I recently picked up “Digital Sociologies” because it features Dr. Tressie McMillan Cottom (recent MacArthur Grant recipient) and several other sociologists I’ve been following on Twitter and via their blogs.
What strikes me whenever I’m reading into the digital sociologies is how essential they are to the ethical education of every tech worker and educator. To “move thoughtfully and fix things”, we need this knowledge. “The need for digital sociology is now.”
Selections from the introduction:
The sociological imagination, as C. Wright Mills described it, is the task of comprehending the ways in which biography and history, the individual and society, intersect (Mills, 1959).
Digital technologies simultaneously offer liberatory possibilities for destabilizing old hierarchies while at the same time they create mechanisms for retrenching well-established patterns of inequality, stratification, and domination. It is through the recognition of this tension that we have come to see the need for the critical practice of what we now call “digital sociology” (Wynn, 2009; Orton-Johnson and Prior, 2012; Carrigan, 2013; Marres, 2013; Lupton, 2014; Orton-Johnson et al, 2015). Digital sociology provides a lens through which to understand the individual and society after digitization.
digital sociology is concerned first with social problems (social inequality, race, gender) and then with technology (Wajcman, 2002).
By conceptualizing digital sociology as starting from a black feminist standpoint, rather than bringing it in later to transform extant work, we hope to offer a more fruitful line of inquiry.

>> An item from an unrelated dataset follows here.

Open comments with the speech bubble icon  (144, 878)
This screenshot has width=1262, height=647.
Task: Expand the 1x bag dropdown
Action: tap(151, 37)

the need for digital sociology is now.
It is this inclination toward interdisciplinarity that Collins identifies that gives rise to digital sociology. “Digital sociology is best understood as an interdisciplinary practice,” writes Noortje Marres (2013). And this in line with how we think of the work collected here: making a contribution to digital sociology while drawing on an interdisciplinary practice. This collection is a response, in many ways, to Collins’ observation that as we become more interdependent and more interconnected, we need an interdisciplinary sociology to make sense of the networked world. A wide array of pressing social issues, and contemporary attempts to address them, make digital sociology necessary.
To understand such endeavors and the problems they are trying to address, we need scholars who are trained to understand digital technologies and who have sociological training that is linked to a politics of liberation. This “liberation sociology” takes the perspective of those seeking liberation from oppressive conditions, and is the framework from which we need to understand what it means to be a child that receives “one laptop” from a US-based non-profit or someone who uses an “app for their own good” coded by someone else (Feagin et al, 2015). As we conceive it, digital sociology is rooted both in interdisciplinarity and in the politics of liberation.
While the early days of the internet had many people, from commercial advertisers to esteemed scholars, contemplating how digital technologies might allow us to escape embodiment, few believe this now. As we move into the era of the Internet of Things, the digital realm is no longer a destination, somewhere to go that is separate from us, it is in thing, in us and on our bodies (Howard, 2015; Neff and Nafus, 2016).